▶ _EXERCISE DETAILS_
When the word "speaker" shows up in a line of the data below, copy that whole line.

Collection entries
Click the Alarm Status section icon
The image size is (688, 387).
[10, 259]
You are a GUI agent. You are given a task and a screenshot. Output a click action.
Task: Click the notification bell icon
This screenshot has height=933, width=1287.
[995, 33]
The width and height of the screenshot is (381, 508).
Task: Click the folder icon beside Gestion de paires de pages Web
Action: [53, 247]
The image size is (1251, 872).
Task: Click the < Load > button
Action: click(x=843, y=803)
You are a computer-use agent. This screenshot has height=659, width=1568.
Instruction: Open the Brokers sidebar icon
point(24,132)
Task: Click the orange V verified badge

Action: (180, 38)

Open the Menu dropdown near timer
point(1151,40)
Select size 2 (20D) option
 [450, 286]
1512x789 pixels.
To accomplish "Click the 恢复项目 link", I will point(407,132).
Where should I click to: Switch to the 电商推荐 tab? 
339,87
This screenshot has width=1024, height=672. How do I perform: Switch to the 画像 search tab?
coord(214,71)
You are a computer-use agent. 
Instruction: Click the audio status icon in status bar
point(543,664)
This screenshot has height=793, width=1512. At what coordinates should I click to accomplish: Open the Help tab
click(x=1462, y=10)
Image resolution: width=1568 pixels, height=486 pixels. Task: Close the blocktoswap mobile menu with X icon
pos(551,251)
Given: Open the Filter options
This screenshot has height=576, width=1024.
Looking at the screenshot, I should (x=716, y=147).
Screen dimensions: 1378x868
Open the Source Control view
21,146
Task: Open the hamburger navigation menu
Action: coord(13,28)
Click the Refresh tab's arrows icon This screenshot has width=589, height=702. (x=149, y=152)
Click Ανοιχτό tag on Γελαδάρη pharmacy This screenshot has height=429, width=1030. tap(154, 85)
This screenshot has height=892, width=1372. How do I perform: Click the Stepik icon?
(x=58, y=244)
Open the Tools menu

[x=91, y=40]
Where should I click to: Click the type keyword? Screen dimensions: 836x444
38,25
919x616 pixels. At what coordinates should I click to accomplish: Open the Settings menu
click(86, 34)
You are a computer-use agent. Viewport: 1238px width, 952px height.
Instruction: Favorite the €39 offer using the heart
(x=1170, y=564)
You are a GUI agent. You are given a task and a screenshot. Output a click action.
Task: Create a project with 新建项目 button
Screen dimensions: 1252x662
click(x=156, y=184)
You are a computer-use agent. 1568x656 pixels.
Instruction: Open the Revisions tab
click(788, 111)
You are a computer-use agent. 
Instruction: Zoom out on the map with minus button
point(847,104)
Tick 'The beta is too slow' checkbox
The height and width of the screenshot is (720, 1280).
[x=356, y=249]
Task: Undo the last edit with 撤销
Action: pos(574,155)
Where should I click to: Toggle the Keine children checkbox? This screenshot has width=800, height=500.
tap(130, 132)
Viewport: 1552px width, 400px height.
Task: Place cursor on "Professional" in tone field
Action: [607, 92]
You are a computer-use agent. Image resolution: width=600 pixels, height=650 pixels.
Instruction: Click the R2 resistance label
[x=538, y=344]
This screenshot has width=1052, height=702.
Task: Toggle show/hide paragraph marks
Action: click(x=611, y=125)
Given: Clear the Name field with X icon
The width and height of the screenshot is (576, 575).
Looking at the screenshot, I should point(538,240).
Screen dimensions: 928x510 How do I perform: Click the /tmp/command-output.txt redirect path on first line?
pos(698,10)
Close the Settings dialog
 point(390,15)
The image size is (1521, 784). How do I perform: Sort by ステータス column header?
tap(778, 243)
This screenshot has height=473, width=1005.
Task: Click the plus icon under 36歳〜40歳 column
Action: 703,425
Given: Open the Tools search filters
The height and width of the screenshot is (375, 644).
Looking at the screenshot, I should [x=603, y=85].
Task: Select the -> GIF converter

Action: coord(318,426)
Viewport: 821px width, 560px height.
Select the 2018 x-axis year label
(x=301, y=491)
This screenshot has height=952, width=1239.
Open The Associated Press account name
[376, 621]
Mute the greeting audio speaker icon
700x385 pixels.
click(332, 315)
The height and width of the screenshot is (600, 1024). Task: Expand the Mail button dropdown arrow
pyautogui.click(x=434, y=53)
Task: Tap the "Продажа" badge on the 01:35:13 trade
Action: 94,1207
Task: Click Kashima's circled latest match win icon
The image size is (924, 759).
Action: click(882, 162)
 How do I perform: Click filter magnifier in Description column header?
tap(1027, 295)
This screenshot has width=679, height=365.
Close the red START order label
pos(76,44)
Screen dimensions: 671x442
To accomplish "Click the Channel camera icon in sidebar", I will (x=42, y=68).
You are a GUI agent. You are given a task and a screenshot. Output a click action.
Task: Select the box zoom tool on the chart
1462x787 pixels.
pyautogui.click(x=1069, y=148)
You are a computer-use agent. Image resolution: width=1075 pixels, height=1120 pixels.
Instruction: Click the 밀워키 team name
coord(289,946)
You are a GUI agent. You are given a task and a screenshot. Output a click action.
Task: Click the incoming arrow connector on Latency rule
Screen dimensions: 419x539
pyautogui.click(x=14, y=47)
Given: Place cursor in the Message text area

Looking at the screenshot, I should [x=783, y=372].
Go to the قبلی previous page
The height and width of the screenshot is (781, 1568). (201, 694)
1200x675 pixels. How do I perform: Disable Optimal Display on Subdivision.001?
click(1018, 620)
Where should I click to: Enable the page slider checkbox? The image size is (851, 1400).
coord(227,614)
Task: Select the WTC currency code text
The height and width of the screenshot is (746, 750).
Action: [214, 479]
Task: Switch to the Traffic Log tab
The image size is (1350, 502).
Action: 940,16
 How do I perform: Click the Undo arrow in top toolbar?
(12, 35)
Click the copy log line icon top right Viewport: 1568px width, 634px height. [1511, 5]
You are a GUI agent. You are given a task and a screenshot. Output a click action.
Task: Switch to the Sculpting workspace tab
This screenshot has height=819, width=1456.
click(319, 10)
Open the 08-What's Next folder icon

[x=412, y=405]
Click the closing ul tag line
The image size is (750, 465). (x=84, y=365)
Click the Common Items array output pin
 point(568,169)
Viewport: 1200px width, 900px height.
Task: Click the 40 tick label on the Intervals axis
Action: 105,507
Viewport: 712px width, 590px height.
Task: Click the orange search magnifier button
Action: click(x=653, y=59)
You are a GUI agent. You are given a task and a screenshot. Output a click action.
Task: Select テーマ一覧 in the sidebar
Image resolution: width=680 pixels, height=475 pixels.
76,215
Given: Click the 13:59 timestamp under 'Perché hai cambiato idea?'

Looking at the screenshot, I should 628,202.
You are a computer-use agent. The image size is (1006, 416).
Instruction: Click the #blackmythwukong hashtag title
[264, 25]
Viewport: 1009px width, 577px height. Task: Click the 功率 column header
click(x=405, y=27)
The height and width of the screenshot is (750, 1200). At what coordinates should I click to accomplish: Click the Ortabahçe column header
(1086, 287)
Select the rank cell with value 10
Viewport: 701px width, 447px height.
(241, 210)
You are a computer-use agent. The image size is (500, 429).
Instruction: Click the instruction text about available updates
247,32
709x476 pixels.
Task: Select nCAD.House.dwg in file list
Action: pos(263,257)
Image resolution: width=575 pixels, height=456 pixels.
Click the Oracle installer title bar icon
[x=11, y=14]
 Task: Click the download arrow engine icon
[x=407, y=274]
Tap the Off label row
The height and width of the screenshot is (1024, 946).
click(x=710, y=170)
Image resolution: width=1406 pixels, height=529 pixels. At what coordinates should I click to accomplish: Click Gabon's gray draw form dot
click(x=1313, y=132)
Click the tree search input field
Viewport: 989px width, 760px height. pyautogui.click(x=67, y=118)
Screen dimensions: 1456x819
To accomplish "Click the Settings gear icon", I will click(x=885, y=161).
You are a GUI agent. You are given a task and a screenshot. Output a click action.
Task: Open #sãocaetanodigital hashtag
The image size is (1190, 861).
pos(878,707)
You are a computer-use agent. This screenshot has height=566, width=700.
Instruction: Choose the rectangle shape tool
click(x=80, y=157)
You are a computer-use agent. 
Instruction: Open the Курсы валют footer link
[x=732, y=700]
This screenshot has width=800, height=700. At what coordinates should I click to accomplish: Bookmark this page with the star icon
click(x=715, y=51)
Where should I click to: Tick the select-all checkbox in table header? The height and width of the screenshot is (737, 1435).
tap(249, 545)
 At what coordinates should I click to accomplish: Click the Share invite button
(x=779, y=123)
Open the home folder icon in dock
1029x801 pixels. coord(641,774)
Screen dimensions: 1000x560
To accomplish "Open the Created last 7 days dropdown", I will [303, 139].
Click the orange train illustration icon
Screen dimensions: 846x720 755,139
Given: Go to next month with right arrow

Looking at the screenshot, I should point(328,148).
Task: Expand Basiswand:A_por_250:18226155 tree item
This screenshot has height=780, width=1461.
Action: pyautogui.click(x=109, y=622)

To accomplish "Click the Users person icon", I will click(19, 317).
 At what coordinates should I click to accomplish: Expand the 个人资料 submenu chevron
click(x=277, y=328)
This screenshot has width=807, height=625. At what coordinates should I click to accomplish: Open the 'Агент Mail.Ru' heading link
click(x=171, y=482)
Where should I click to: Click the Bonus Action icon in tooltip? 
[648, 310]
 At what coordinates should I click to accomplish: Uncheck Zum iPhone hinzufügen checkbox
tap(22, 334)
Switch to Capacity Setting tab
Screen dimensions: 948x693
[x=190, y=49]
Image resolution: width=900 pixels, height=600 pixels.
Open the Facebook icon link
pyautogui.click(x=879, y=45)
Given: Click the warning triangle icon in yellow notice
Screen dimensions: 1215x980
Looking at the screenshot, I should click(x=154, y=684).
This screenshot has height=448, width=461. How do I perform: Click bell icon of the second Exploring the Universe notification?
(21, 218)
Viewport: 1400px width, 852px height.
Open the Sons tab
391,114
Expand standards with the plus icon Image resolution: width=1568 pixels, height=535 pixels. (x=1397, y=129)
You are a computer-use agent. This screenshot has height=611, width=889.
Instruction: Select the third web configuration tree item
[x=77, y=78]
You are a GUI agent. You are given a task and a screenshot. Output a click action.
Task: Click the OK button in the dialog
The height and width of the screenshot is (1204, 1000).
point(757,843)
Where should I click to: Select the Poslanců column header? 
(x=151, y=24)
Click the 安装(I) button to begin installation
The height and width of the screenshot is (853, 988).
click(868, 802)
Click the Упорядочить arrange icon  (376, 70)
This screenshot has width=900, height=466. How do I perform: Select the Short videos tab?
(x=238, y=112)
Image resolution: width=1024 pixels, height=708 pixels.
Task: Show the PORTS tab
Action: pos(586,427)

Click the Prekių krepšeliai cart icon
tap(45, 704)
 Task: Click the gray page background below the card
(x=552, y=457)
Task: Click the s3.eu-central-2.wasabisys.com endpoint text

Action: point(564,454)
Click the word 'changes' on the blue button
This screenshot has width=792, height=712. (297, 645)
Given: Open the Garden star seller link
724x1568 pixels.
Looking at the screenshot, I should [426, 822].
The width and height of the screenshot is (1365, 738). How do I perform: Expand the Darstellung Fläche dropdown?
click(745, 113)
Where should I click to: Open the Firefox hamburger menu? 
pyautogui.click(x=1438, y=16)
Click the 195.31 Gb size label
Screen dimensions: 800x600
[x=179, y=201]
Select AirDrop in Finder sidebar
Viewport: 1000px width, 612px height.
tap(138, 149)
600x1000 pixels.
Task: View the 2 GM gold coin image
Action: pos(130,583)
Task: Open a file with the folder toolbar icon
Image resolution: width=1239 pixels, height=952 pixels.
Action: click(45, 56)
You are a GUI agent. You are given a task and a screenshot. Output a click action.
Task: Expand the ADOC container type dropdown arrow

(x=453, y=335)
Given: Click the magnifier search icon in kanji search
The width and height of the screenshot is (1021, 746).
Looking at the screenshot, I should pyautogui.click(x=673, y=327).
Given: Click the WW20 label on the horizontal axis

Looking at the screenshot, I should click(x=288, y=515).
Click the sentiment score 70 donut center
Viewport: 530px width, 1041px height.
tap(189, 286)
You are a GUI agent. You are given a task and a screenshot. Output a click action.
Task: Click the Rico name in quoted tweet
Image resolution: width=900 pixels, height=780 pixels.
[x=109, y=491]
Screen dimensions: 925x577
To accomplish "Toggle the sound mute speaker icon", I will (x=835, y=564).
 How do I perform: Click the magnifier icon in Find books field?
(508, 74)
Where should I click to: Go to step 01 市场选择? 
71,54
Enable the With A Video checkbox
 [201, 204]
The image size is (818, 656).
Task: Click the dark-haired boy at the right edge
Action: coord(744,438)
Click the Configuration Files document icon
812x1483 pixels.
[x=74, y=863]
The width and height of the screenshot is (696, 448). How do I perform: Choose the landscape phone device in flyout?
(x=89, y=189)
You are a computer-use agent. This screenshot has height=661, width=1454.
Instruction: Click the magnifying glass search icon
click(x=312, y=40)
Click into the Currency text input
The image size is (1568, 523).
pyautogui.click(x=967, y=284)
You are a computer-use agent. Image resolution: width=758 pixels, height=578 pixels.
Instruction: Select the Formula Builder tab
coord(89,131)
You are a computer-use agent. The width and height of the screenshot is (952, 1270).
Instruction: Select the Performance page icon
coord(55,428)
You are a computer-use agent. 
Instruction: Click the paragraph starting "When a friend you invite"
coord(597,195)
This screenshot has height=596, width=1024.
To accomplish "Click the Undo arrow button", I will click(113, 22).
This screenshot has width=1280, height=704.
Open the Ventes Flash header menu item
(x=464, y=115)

▶ _RESULT FOR THIS TASK_
Mute the greeting audio speaker icon
To accomplish "Toggle the sound mute speaker icon", I will (x=835, y=564).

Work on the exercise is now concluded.